小便が近かったり、熱帯夜のせいなら鬱陶しいだけだ。
この年で恋なのかと、心当たりの女性を思い浮かべようとしたが在庫はない。

昨日の朝日新聞鷲田清一のコラム「折々のことば」を読んで腑に落ちた。
与謝野晶子の「いずくへか帰る日近き心地してこの世のもののなつかしきころ」という歌の解題だ。
「人は自らの死を朧に意識しだすと、普段は目もくれない身のまわりの物にふと、慈しむかのようなまなざしを注ぐようになる。

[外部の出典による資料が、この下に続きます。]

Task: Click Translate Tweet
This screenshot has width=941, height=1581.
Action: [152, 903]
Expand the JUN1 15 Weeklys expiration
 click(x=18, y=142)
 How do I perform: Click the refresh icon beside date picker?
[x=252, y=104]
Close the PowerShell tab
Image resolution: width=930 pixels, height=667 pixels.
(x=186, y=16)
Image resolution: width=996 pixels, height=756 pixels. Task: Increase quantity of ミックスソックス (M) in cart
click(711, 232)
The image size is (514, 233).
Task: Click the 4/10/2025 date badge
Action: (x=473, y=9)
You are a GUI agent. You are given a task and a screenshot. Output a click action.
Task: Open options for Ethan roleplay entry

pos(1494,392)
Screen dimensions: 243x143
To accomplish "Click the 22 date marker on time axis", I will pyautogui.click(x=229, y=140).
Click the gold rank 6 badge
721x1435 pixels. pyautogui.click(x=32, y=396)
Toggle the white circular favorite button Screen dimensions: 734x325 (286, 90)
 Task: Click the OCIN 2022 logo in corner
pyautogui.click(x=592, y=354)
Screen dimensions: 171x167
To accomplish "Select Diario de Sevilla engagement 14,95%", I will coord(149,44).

」と書かれている。
確かに死期を悟った人がそうした気持ちになることは納得がいく。
それがついに自分の身に起こったのか。
心のどこかで、余命のことは考えている。
それでアオバズクを愛おしむ気になっているのだ。
アオバズクが恋人だ。

今日はどうしているだろうと会わずにはいられない。
今朝は新しいヒナが出たかしらん。
いそいそと営巣地に駆けつける。

あれ、昨日のヒナの居場所も、親の居場所ももぬけの殻だ。
必死に探して、昨日より下の方の葉陰に2羽のヒナを見つけた。
新しいヒナかしら。
親は餌を探しに行ったのか。
親が2羽とも行くことはない。
もう移動を始めたのかもしれない。
それから何時間おきかにチェックして、50メートル離れた樫の木にオスの姿を見つけた。
さらに奥の葉陰に1羽のヒナとメスの姿を見出した。
さらに数時間待ったが、営巣木のヒナは動かなかった。

明日にはもうみんな山の方に移動してるだろう。
来年もまた来いよと手を振って、別れを告げた。
帰り道、胸にぽっかり、空になった樹洞のように穴が空いていた。